RAW RECORDS:
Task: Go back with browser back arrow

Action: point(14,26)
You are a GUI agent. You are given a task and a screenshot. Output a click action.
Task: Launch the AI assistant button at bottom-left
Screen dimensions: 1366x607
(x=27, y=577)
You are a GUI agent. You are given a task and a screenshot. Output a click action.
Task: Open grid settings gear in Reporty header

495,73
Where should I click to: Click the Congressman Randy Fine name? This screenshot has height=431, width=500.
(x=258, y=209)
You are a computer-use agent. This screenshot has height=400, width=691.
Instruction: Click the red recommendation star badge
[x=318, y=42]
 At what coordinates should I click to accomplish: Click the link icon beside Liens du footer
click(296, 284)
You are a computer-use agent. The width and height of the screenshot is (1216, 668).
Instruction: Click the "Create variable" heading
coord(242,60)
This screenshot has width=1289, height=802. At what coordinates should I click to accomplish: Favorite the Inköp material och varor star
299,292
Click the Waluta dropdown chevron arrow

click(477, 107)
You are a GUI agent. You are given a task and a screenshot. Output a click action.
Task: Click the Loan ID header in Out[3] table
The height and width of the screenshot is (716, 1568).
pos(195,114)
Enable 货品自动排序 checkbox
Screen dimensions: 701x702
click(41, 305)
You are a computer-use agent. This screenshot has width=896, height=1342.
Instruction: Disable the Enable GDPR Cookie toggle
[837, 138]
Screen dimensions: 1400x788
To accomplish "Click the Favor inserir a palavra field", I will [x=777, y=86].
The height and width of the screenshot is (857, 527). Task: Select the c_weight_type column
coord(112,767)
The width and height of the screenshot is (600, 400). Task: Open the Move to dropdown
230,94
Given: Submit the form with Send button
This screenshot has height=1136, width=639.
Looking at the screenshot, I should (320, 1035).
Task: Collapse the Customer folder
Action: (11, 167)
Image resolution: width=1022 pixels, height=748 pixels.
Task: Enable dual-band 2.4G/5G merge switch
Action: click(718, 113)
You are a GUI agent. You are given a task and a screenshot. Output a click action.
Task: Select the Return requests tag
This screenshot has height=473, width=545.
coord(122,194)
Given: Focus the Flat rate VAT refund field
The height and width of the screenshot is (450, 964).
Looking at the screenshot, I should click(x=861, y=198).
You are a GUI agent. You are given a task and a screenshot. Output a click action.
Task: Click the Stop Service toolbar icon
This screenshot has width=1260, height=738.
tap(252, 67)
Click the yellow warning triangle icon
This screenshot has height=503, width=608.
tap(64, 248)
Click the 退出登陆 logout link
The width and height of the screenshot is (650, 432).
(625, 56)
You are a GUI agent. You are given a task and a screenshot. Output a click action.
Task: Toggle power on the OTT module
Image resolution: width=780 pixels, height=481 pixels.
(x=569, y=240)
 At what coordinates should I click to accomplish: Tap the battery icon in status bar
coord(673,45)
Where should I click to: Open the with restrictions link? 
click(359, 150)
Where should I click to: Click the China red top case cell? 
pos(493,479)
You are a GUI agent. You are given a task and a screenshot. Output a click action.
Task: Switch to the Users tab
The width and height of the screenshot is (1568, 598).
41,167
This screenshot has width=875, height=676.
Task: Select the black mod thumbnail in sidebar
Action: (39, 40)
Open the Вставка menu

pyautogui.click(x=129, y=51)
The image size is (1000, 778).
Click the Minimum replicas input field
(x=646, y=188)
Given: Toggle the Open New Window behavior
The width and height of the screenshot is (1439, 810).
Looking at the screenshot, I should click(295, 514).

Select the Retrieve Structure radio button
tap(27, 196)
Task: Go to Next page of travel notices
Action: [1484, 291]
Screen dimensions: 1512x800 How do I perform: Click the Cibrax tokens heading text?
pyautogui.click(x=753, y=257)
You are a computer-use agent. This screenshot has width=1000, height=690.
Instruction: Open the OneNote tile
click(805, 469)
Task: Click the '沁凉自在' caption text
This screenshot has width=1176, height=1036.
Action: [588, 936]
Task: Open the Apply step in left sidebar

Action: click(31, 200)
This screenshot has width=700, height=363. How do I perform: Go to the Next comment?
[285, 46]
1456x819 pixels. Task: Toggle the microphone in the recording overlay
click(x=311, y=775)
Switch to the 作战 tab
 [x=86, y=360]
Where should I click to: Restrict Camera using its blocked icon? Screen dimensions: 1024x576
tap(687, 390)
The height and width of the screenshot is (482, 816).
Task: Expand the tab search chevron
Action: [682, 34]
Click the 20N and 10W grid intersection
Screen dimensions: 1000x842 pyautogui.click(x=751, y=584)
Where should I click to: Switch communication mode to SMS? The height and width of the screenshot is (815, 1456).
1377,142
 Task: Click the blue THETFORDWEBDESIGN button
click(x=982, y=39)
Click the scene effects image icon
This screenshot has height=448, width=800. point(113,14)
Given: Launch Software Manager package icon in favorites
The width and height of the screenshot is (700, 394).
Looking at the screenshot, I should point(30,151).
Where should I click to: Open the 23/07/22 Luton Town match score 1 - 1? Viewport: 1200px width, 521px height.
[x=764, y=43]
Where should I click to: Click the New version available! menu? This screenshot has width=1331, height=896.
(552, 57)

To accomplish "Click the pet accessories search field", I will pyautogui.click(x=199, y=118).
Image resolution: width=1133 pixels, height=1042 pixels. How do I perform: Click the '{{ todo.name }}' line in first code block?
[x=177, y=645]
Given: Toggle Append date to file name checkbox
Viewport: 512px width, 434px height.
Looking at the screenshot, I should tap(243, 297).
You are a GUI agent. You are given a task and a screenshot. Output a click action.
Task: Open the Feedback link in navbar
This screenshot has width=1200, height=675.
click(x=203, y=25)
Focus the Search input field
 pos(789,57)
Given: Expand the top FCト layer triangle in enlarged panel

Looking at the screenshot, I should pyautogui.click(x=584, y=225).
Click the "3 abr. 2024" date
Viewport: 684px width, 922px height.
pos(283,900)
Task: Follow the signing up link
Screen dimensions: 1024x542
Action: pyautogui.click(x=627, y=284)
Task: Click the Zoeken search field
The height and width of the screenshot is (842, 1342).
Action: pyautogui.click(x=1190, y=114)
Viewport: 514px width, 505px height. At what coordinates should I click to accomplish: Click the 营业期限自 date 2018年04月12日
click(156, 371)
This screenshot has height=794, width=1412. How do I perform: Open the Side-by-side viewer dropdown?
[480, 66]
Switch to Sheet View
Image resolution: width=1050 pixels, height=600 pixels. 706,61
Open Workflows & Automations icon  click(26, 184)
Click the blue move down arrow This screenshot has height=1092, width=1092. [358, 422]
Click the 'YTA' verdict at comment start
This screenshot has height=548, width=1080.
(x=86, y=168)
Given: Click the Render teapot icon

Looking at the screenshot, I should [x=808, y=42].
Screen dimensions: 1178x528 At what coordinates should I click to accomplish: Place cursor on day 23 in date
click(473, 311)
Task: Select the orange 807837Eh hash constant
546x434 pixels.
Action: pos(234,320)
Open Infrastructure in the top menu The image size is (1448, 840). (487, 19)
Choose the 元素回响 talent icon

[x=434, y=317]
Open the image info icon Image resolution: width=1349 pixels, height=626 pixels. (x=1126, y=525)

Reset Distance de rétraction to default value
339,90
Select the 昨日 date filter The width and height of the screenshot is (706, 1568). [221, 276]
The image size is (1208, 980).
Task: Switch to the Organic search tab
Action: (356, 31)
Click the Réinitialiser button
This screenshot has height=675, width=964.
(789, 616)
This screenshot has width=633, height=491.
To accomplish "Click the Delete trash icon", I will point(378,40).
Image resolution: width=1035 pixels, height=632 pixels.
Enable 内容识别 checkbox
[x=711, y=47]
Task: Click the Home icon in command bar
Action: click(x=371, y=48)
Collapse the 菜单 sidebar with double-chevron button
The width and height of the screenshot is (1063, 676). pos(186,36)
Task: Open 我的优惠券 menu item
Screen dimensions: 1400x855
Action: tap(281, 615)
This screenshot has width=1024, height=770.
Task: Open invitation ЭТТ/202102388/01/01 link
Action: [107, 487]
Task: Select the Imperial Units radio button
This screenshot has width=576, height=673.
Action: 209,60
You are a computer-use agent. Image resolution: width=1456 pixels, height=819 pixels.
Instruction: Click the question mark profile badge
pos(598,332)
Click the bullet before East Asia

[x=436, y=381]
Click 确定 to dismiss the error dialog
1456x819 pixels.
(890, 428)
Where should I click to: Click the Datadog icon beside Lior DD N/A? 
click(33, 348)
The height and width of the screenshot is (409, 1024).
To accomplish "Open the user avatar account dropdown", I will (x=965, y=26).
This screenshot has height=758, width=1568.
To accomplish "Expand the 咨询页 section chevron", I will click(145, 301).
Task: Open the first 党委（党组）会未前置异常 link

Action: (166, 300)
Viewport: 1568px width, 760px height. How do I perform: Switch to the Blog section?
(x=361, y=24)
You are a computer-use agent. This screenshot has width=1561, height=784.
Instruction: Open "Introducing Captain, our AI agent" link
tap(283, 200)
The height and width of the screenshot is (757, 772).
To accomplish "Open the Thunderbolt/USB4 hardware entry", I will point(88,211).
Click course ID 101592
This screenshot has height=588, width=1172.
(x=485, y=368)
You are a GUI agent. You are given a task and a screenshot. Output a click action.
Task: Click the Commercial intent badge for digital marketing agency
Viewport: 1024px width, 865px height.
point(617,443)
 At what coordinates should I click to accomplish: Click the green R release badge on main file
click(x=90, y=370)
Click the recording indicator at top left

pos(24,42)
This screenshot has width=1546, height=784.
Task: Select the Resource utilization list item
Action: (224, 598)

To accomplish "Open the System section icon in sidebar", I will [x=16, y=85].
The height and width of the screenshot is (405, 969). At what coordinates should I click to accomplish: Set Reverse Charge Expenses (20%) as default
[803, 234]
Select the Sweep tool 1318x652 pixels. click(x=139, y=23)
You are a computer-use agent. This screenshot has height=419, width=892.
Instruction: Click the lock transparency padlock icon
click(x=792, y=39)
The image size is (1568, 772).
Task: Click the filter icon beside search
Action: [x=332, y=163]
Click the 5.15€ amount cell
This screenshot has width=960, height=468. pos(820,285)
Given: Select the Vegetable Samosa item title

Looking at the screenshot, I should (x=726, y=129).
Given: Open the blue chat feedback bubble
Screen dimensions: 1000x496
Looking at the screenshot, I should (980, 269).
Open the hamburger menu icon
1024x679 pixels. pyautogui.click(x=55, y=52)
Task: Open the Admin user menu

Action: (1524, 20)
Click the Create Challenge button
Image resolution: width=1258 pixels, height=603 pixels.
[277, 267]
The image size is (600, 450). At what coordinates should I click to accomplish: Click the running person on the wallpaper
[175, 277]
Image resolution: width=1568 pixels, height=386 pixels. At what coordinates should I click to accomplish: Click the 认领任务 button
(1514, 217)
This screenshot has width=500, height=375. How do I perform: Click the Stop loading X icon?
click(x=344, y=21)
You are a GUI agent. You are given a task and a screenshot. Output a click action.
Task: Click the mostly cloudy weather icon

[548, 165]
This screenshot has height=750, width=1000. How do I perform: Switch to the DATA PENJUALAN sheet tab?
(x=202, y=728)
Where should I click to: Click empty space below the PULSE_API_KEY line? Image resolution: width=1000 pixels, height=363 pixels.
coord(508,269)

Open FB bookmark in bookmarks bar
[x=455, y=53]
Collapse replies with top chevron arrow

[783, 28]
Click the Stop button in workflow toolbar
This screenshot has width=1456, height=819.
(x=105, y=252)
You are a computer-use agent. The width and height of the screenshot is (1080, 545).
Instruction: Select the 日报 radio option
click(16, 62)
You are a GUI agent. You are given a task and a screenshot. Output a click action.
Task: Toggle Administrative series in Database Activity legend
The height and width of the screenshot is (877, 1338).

GOAL: Reproduce, line for line and without alteration, every line of the listing from the one containing "has height=400, width=691." down to the one containing "Action: click(718, 113)", including both of those lines.

RESULT OF THIS EXERCISE:
You are a computer-use agent. This screenshot has height=400, width=691.
Instruction: Click the red recommendation star badge
[x=318, y=42]
 At what coordinates should I click to accomplish: Click the link icon beside Liens du footer
click(296, 284)
You are a computer-use agent. The width and height of the screenshot is (1216, 668).
Instruction: Click the "Create variable" heading
coord(242,60)
This screenshot has width=1289, height=802. At what coordinates should I click to accomplish: Favorite the Inköp material och varor star
299,292
Click the Waluta dropdown chevron arrow

click(477, 107)
You are a GUI agent. You are given a task and a screenshot. Output a click action.
Task: Click the Loan ID header in Out[3] table
The height and width of the screenshot is (716, 1568).
pos(195,114)
Enable 货品自动排序 checkbox
Screen dimensions: 701x702
click(41, 305)
You are a computer-use agent. This screenshot has width=896, height=1342.
Instruction: Disable the Enable GDPR Cookie toggle
[837, 138]
Screen dimensions: 1400x788
To accomplish "Click the Favor inserir a palavra field", I will [x=777, y=86].
The height and width of the screenshot is (857, 527). Task: Select the c_weight_type column
coord(112,767)
The width and height of the screenshot is (600, 400). Task: Open the Move to dropdown
230,94
Given: Submit the form with Send button
This screenshot has height=1136, width=639.
Looking at the screenshot, I should (320, 1035).
Task: Collapse the Customer folder
Action: (11, 167)
Image resolution: width=1022 pixels, height=748 pixels.
Task: Enable dual-band 2.4G/5G merge switch
Action: click(718, 113)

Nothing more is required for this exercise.